Melissa soloed on Remember (Walkin' in the Sand), which had great choreography. She sang the Janis Joplin Mercedes Benz number just as Janis probably sounded when she first left Texas. Although the song is cute, I would have much prefered Piece of My Heart featuring Janis when she was with Big Brother and the Holding Company . . . a true classic. Melissa's true stand-out performance was with the beautiful Carole King song, Will You Still Love Me Tomorrow?
LaVon Hardison - I am sorry that I did not see LaVon in two previous productions at the Harlequin: Stardust for Christmas and Intimate Apparel. I would like to see her in a straight drama or a comedy for that matter. She took on the needed personas for her Sixties Chicks songs.
I felt that LaVon was given some of her songs because she is Black. Or maybe she chose them. I don't know. She performed those songs well . . . really well, but I felt that others could have done a nice job with them also.
Where I really enjoyed LaVon was her growling version of the Beatles tune Come Together and her absolutely sweet take on John Denver's Leavin' On a Jet Plane. Oh, babe I hate to go . . . Very nice.
Jenny Shotwell - I was shocked when I read her credits. Peg and I had seen Jenny in two starring roles (Tacoma Musical Playhouse and Lakewood Playhouse) as well as a third time in the chorus of Rocky Horror. I will not forget her, again. She will be playing the lead in Tacoma Opera's The Daughter of the Regiment. This of course means Peg and I will probably be at the Rialto to watch her.
Jenny was the lead in one of the funniest songs of the night, Leader of the Pack. She was great and the back-up singers were hilarious pretending to ride and roar on motorcycles. Jenny sang two Carole King songs and nailed those AND had three songs that were worth the price of admission by themselves. She sang Etta James' jazz classic At Last that would have quieted a street riot. With White Rabbit she sent shivers through everyone that lived during the sixties and both those that came before and after. Mezmerizing. She has such a strong voice and yet, Joni Mitchell's A Case of You accompanied mostly with an accoustic guitar was so simple and just lovely.

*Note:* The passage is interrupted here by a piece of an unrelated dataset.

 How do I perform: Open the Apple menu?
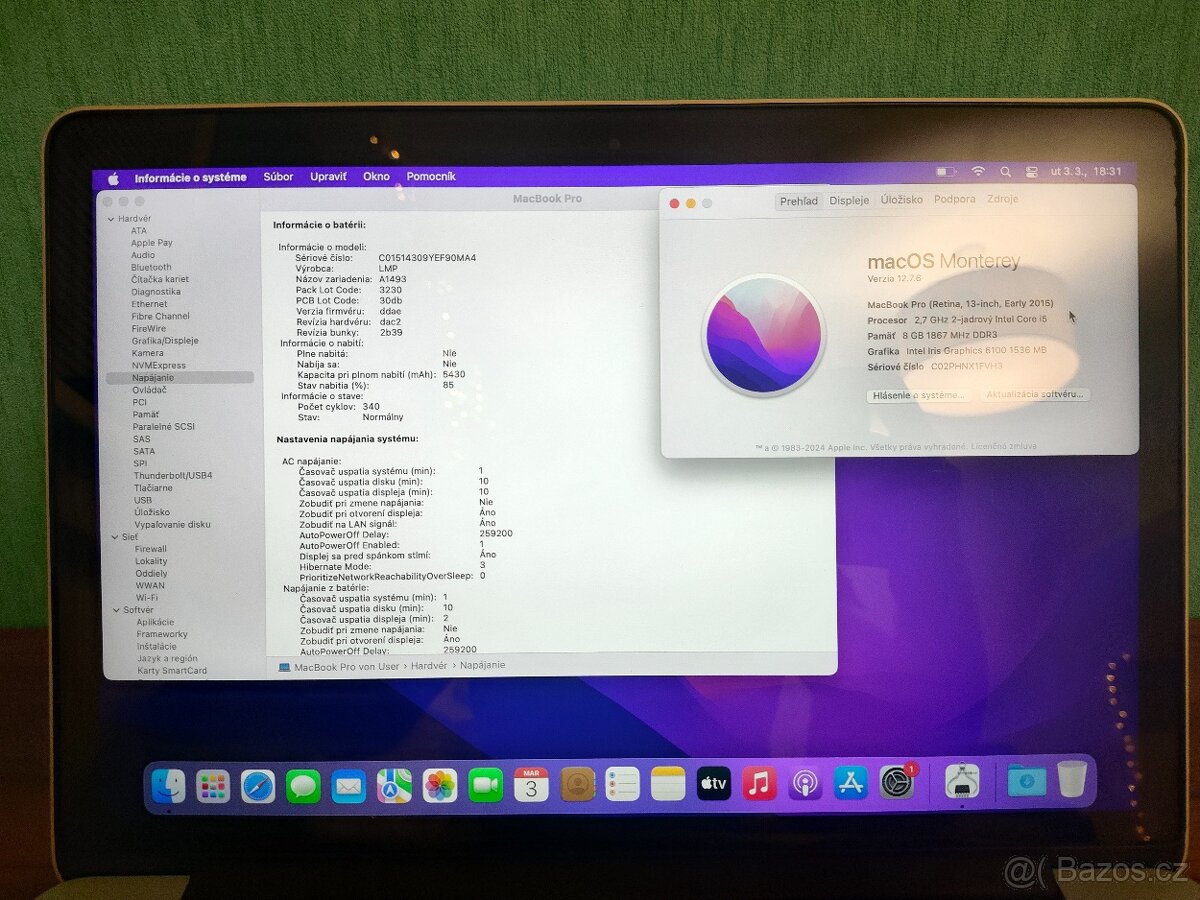coord(113,176)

Elise, Melissa, LaVon and Jenny all joined together for the encore song of Joni Mitchell's Both Sides Now. With the lyrics projected on the screen the audience joined them and cheered them as they ran off the stage and up the aisles. I'm guessing that these fantastic singers were born a good ten years after the sixties ended, but they certainly sang the songs well. Peg and I loved the production so much we traveled to Olympia a second time to see it. This time we brought along Peg's older sister, Pat and their youngest sister, Kate, who came back to Tacoma to visit with her children. This was Kate's first trip to downtown Olympia. We explained that the block east of the theater is like the Haight-Asbury district in San Francisco during the 60s . . . except it's so much smaller we call it Ha.

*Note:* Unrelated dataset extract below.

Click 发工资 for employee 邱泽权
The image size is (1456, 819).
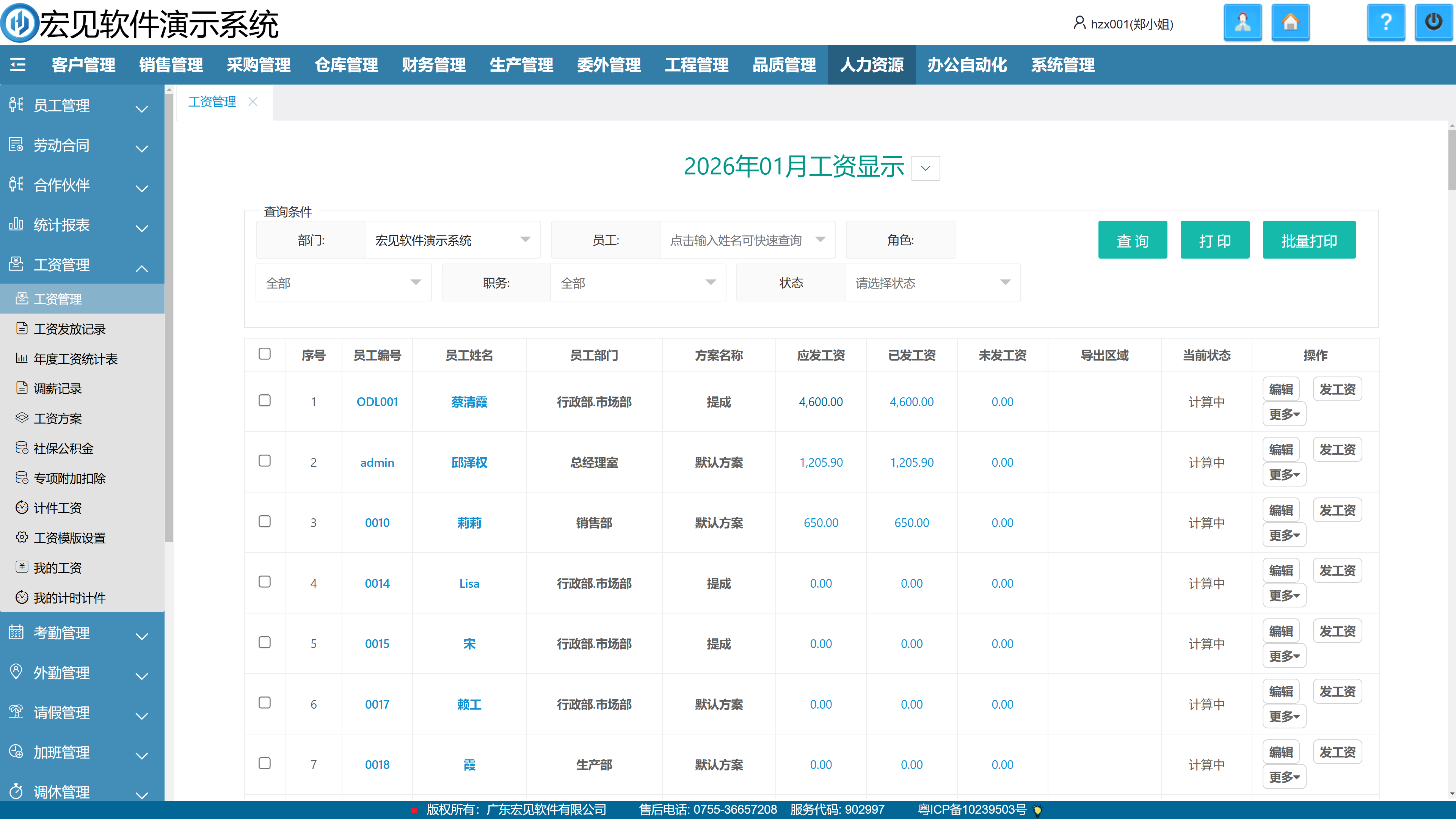point(1337,450)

Kate was chastised for putting a cigarette out on the sidewalk. A passerby explained, she should lightly stub out a partially used cigarette and place it on top of the waste bins, where someone else could smoke the rest of it. Ah, yes . . . communal cigarettes.
After the production we drove off to bubbly conversations about the songs and the singers. We had a nice time on the return trip until we arrived at the downward slope of the hill overlooking the Nisqually Delta. In the day time the image of the delta with Mt. Rainier sometimes standing head and shoulders about the trees is one of my favorite views in Washington State. At night with bridge work going on and traffic being funneled down to one lane, there was nothing favorite about it. I forced myself to think of past trips and adventures involving the Nisqually River . . . while the songs of the sixties floated in and out of my mind. The floating will go on for another couple of weeks.